Faisant le pari que la seconde présidence Trump sera plus propice à l’activité et aux transactions, les marchés ont réagi très positivement aux résultats du 6 novembre. Dans une note, Mike Mayo, analyste de Wells Fargo, estime que la victoire de Trump va changer la donne sur le plan réglementaire pour le secteur bancaire. À ses yeux, elle pourrait signifier « des marchés plus libres, une surveillance moins sévère » ainsi qu’une baisse du risque réglementaire. En ligne de mire, les règles de Bâle 3. Pour Lawrence Kaplan, directeur de la régulation bancaire chez Paul Watkins, « il y aura des réglementations, mais elles ne seront pas aussi micro-managées qu’actuellement. L’exemple le plus simple sera la finalisation du cadre de Bâle 3 ». « La règle proposée était très onéreuse et sera probablement l’une des premières à être ajustée », ajoute-t-il. La proposition revue à la baisse en septembre exige que les grandes banques augmentent leur ratio de capital de 4,5 % à 9 %, contre 19 % initialement. Globalement, les acteurs bancaires s’attendent donc à moins de réglementation et de surveillance de la part des autorités.
Un nouveau patron pour la SEC
Comme l’explique Nathan Stovall, analyste chez S&P Global Market Intelligence, la communauté des investisseurs a partagé son enthousiasme dès le lendemain des élections, simplement parce qu’elle pense que l’administration Trump va assouplir la régulation du secteur. Pour y parvenir, il faut procéder à quelques changements de poste. Plusieurs régulateurs seraient sur la sellette et Gary Gensler, le président de la Securities and Exchange Commission (SEC), a d’ores et déjà annoncé son départ anticipé. Donald Trump avait promis de le limoger le jour de sa prise de fonction ! Mais ce dernier devrait aussi remplacer le directeur du Consumer Financial Protection Bureau (CFPB), la responsable de la Federal Trade Commission (FTC) et pourrait nommer un nouveau directeur à la tête de l’Office of the Comptroller of the Currency (OCC) et de la FDIC, l’agence chargée d’assurer les dépôts bancaires. Le mandat du président de la Réserve Fédérale, Jerome Powell, court, lui, jusqu’en mai 2026 et, selon les textes, il ne peut être démis.

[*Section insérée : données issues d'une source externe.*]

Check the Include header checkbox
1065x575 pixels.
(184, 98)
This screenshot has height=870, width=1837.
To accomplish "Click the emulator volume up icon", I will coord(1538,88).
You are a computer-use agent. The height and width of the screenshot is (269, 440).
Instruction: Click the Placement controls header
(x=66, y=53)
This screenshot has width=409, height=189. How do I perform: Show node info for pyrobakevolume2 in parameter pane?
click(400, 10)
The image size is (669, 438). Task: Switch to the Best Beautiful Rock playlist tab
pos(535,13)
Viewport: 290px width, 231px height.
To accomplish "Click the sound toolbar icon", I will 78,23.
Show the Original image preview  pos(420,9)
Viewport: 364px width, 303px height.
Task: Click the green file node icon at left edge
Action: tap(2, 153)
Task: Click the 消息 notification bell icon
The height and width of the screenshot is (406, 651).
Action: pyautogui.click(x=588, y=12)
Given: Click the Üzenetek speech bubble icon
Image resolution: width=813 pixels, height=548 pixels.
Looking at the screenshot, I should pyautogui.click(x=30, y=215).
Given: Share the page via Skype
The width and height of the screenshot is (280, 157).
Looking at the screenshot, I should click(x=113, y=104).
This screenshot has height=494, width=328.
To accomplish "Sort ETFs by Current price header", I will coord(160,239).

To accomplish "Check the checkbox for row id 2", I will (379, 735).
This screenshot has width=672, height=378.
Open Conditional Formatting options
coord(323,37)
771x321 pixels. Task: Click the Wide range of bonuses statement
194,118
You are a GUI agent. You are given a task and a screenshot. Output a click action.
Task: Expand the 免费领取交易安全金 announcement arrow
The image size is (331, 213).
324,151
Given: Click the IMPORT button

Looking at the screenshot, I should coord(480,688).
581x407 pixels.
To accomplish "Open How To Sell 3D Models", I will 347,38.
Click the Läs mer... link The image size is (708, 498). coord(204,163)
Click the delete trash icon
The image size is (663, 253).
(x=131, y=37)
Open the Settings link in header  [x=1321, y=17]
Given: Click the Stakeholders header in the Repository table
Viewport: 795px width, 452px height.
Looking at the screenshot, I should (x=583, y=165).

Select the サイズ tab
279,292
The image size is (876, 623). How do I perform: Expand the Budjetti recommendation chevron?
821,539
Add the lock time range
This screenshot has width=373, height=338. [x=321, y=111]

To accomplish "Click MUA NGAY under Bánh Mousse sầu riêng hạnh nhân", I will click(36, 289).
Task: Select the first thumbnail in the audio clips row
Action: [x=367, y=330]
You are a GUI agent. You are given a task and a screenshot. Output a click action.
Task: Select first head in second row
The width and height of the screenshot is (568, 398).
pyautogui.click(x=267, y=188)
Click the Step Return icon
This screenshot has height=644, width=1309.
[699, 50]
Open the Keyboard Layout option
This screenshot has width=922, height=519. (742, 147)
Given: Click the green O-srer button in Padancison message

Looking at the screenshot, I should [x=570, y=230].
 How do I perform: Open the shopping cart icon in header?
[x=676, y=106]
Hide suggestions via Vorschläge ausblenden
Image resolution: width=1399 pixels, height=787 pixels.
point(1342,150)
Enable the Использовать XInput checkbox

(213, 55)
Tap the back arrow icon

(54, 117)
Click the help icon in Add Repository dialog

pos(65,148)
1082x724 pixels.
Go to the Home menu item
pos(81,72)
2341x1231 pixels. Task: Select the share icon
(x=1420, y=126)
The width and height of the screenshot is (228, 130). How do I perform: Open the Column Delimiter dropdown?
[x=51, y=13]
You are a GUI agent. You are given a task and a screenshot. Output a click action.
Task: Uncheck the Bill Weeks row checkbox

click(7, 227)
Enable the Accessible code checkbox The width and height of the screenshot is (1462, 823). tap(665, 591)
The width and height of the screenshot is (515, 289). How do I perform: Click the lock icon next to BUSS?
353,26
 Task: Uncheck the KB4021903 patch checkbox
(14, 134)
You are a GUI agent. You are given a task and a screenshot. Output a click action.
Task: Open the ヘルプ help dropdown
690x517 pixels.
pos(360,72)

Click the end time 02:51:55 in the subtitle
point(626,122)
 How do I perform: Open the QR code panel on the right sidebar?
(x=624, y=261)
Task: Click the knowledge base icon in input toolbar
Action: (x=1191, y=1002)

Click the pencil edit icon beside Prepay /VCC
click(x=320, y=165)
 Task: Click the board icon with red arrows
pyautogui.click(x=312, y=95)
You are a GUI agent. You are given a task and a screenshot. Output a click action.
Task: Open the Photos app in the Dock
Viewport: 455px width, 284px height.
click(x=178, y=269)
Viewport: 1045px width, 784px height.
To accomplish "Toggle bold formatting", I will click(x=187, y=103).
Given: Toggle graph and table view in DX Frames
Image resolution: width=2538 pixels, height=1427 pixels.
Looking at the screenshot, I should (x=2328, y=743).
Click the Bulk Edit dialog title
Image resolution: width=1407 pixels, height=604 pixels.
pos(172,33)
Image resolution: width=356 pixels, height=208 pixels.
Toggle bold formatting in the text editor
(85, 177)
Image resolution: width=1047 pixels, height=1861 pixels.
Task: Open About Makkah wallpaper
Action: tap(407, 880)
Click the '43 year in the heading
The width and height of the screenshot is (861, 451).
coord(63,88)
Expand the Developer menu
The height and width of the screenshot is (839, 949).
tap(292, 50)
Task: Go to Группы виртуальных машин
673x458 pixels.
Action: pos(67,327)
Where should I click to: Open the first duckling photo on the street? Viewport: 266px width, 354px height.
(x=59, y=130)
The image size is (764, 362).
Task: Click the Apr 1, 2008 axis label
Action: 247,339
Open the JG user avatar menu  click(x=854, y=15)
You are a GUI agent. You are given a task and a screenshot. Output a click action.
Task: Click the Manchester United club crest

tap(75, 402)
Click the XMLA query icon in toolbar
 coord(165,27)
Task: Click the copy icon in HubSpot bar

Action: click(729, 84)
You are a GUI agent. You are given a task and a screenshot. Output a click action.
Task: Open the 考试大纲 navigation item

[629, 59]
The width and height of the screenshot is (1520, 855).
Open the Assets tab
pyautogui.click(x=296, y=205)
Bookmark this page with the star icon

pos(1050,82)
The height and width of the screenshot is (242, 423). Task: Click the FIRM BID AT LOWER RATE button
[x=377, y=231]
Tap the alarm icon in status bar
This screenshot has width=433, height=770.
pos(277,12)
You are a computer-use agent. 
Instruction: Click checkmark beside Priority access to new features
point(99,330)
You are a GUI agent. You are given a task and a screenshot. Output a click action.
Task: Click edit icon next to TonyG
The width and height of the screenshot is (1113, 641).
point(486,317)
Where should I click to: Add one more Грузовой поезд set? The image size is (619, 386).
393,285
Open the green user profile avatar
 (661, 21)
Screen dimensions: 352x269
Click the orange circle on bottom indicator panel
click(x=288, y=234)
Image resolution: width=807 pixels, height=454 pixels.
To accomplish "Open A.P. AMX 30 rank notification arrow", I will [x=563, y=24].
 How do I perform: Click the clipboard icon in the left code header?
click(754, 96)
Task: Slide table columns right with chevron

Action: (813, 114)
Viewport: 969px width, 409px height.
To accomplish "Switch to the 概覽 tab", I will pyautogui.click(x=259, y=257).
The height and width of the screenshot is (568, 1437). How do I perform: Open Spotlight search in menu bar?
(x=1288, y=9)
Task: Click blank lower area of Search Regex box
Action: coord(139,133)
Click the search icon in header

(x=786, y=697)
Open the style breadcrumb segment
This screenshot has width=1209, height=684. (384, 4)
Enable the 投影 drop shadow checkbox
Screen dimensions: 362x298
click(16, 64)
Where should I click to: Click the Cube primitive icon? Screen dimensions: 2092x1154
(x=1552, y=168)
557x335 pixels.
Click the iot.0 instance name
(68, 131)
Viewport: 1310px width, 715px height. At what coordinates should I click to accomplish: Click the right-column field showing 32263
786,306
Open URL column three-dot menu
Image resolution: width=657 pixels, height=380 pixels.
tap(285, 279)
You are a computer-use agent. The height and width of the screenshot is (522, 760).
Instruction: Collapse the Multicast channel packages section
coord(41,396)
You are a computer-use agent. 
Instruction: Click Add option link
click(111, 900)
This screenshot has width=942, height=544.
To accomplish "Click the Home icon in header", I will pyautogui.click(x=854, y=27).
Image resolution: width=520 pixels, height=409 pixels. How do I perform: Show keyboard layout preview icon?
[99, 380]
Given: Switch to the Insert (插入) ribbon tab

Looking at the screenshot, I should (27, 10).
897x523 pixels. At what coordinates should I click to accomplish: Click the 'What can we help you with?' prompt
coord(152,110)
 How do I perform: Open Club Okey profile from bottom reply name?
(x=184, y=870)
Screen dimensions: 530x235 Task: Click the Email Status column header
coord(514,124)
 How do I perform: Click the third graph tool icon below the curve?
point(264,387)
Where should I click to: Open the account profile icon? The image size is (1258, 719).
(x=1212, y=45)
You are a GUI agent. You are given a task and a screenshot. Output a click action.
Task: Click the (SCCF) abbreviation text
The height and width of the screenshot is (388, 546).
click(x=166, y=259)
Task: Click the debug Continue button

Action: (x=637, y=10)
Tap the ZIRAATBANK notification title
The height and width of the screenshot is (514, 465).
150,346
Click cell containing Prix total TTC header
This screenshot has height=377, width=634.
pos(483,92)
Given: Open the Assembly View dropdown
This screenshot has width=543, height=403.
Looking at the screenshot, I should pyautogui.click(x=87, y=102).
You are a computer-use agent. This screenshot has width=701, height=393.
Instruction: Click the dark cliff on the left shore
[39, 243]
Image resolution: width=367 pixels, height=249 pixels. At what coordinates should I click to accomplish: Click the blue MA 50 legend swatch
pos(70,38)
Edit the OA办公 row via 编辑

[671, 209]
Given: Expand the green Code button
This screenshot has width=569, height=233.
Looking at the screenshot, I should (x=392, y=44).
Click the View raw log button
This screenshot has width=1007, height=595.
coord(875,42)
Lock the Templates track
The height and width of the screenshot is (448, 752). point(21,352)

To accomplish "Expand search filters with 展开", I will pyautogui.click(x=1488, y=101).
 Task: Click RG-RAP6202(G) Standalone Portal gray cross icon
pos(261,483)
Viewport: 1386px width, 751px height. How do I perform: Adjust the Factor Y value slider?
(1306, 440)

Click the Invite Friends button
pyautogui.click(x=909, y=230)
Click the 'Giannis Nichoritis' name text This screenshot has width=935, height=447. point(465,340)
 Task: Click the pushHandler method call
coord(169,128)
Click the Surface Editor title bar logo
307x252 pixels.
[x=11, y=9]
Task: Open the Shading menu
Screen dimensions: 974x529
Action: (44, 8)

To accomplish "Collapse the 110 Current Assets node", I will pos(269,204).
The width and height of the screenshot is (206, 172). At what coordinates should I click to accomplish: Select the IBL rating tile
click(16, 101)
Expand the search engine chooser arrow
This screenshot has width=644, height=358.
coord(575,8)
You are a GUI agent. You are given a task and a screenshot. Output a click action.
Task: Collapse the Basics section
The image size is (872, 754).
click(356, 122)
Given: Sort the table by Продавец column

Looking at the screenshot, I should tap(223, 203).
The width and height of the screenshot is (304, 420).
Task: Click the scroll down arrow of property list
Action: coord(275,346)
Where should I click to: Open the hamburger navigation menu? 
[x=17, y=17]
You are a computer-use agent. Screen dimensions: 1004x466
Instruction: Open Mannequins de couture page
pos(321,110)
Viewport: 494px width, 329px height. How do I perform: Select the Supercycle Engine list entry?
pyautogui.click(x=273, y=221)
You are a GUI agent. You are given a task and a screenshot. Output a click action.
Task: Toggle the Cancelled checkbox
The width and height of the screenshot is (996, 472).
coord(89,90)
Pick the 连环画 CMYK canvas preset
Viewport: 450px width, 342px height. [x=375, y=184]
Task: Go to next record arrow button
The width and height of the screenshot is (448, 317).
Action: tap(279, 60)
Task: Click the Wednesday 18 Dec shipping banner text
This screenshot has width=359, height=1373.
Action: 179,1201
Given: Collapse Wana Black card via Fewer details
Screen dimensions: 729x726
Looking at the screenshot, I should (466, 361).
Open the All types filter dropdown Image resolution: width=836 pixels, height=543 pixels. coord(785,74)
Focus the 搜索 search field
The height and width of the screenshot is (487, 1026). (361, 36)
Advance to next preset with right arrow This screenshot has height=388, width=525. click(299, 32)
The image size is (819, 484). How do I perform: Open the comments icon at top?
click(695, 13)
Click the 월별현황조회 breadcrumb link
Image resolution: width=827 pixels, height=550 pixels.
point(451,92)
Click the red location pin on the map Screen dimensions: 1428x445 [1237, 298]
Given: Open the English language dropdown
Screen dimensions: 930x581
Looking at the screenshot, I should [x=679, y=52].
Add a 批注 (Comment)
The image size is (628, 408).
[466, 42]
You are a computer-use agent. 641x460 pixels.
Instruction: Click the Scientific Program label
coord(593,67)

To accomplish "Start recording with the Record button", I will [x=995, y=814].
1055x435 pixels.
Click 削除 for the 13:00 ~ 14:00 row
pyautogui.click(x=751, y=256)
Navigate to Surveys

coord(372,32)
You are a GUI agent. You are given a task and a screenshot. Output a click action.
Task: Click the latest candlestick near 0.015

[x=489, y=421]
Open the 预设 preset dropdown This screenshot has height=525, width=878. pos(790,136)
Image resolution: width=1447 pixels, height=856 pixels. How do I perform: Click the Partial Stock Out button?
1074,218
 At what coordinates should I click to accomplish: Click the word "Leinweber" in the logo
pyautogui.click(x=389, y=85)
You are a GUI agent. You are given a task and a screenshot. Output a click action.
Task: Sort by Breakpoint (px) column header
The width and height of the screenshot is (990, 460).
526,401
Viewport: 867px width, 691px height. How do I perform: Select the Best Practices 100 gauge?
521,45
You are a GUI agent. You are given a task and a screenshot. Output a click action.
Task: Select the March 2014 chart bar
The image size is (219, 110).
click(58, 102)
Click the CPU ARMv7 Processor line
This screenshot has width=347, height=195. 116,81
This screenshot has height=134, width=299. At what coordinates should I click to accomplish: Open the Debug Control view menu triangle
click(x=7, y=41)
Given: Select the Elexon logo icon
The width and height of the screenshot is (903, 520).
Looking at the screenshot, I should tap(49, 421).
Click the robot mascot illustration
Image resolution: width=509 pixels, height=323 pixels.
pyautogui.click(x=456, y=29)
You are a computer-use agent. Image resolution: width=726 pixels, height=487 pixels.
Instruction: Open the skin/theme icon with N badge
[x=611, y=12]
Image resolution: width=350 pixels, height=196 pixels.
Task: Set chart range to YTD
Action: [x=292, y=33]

D’autres raisons sous-tendent le ralliement du marché. Pour Nathan Stovall, la première est l’idée qu’il y aura une plus grande volonté de soutenir les fusions-acquisitions dans le secteur bancaire. Les transactions feront l’objet d’un examen réglementaire moins approfondi et plus rapide que sous l’administration Biden. « C’est un facteur déterminant dans l’augmentation des valorisations », souligne l’analyste, après plusieurs années de vaches maigres pour les M&A. Lawrence Kaplan s’attend aussi à davantage de fusions bancaires. Selon lui, le rachat de Discover Financial par Capital One pour 35,3 milliards de dollars, actuellement revu par les autorités anti-trust, devrait obtenir l’aval du nouveau pouvoir. Même si l’administration ne changera pas avant l’investiture du 20 janvier, tout est question de perception. Car, comme le souligne Nathan Stovall, la conviction elle-même que les fusions-acquisitions vont augmenter peut aider à concrétiser les transactions. « Le fait que les valorisations sont plus élevées va en fait attirer plus d’entreprises. Aujourd’hui, l’acheteur peut simplement payer plus parce que ses actions sont plus chères », note l’analyste.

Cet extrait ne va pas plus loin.